Riot puts former plans on hold, adjusts EU LCS approach

Concerns amid European League of Legends Championship Series owners might have played a role in Riot Games deciding to increase its stipend for participating teams and rolling back significant format changes to the league. Provided by Riot Games

Riot Games is making short- and long-term changes to the European League of Legends Championship Series, including immediate changes of financial support and format for 2018 and the postponing of its regional league plans until at least 2019, sources close to the game developer and its league told ESPN.

Riot had initially reportedly communicated to its teams and partners that it would switch to a regional, UEFA Champions League-inspired format in summer of 2018 for the European League Championship Series.

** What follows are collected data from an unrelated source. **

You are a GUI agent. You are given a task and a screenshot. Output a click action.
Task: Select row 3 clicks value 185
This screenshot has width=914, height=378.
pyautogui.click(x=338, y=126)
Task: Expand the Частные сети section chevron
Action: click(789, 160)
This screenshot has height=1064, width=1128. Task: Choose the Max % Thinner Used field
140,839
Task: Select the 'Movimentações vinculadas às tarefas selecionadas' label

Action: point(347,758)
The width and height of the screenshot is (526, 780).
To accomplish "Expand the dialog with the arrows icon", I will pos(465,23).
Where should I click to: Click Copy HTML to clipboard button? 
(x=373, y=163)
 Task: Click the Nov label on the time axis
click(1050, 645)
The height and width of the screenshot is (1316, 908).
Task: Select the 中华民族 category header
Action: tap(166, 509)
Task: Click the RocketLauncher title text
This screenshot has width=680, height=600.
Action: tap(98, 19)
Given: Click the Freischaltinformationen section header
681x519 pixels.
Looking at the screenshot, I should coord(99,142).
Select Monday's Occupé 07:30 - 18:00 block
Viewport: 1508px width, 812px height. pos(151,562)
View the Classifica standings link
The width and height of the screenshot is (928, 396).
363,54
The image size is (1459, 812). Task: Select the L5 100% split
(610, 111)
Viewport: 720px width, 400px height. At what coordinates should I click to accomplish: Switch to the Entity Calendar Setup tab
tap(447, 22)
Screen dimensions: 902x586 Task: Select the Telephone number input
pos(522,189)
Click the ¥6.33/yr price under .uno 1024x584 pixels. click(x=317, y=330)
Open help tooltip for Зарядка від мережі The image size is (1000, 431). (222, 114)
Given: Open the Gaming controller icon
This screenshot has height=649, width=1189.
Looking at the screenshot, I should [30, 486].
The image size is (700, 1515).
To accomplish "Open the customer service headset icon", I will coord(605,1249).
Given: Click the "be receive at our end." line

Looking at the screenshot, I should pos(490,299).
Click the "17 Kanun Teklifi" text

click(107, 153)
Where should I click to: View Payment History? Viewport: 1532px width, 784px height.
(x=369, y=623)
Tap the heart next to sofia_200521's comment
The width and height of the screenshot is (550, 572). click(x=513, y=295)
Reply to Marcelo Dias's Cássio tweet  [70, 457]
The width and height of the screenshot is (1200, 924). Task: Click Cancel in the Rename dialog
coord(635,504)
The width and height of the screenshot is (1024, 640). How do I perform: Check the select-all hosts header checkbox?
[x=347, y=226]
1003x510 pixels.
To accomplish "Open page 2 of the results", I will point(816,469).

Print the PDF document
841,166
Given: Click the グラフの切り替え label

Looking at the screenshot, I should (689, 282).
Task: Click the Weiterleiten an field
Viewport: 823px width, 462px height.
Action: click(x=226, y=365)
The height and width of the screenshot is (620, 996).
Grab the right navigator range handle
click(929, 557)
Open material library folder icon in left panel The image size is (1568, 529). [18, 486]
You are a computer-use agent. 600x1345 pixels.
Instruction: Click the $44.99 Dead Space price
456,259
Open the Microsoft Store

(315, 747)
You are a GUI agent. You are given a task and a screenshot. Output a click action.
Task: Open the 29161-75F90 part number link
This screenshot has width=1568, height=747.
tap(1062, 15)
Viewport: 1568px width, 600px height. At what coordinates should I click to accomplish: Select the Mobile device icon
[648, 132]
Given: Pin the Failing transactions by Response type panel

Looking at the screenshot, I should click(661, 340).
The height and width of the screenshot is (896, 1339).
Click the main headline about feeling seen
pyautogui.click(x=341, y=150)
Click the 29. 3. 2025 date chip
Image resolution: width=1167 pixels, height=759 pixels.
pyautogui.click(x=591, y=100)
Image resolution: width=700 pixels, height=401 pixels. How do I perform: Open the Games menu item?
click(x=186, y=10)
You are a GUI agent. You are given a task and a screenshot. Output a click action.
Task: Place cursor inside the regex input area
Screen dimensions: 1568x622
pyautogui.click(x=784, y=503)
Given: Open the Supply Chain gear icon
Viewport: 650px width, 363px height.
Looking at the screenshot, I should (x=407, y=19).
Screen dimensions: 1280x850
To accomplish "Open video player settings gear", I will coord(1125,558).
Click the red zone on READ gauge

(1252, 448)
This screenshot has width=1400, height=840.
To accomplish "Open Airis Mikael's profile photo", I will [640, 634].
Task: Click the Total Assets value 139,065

This included four regions -- Berlin, London, Paris and Barcelona, Spain -- as well as an increase to 24 total teams and a new way to qualify for a greater league. These plans are postponed until further notice and will not be enacted until at least 2019, according to sources.

According to sources, Riot was concerned it would not be able to institute the regional changes efficiently and decided to postpone those changes to evaluate its approach to enacting them.

Instead, for all of 2018, the European league will move to a single-game, double round robin format, the same as Riot announced for its North American league, sources said. Each team will play each other twice throughout the season in a single group, eliminating the current two-group format, with the top six guaranteeing themselves spots in playoffs. Relegation from the league will also be removed in between the spring and summer splits, with plans for the Challenger Series, which feeds into the league, to be determined.

Teams will also receive an increased stipend -- from a previous 350,000€ ($410,455) to 500,000€ ($586,365) -- for participating in the league.

The financial changes come after ownership of two teams, H2K Gaming and Unicorns of Love, wrote open letters regarding the financial instability of operating a League of Legends team in Europe. H2K even threatened to exit the league, and its current ownership is exploring options to potentially sell the team, sources close to that organization told ESPN.

As a result of the format change, the matches will move back to singular livestream channels, believed to be the Riot Games Twitch and YouTube channels. When North America and Europe moved to a best-of-series format, the two leagues established their own livestream channels and saw a decrease in viewership.

The overall change in pace comes after a back-and-forth between Riot Games and some of its European teams. Aside from H2K and Unicorns of Love, four European teams -- G2 Esports, Fnatic, Splyce and Misfits -- reportedly applied to participate in the franchised North American League Championship Series starting in 2018.

Fnatic, Misfits and Splyce did not make it to phase two of that process and will remain in Europe, according to sources, but G2 Esports is still in the running for potential participation alongside existing North American League of Legends teams and non-endemic investors and sports owners who applied on their own.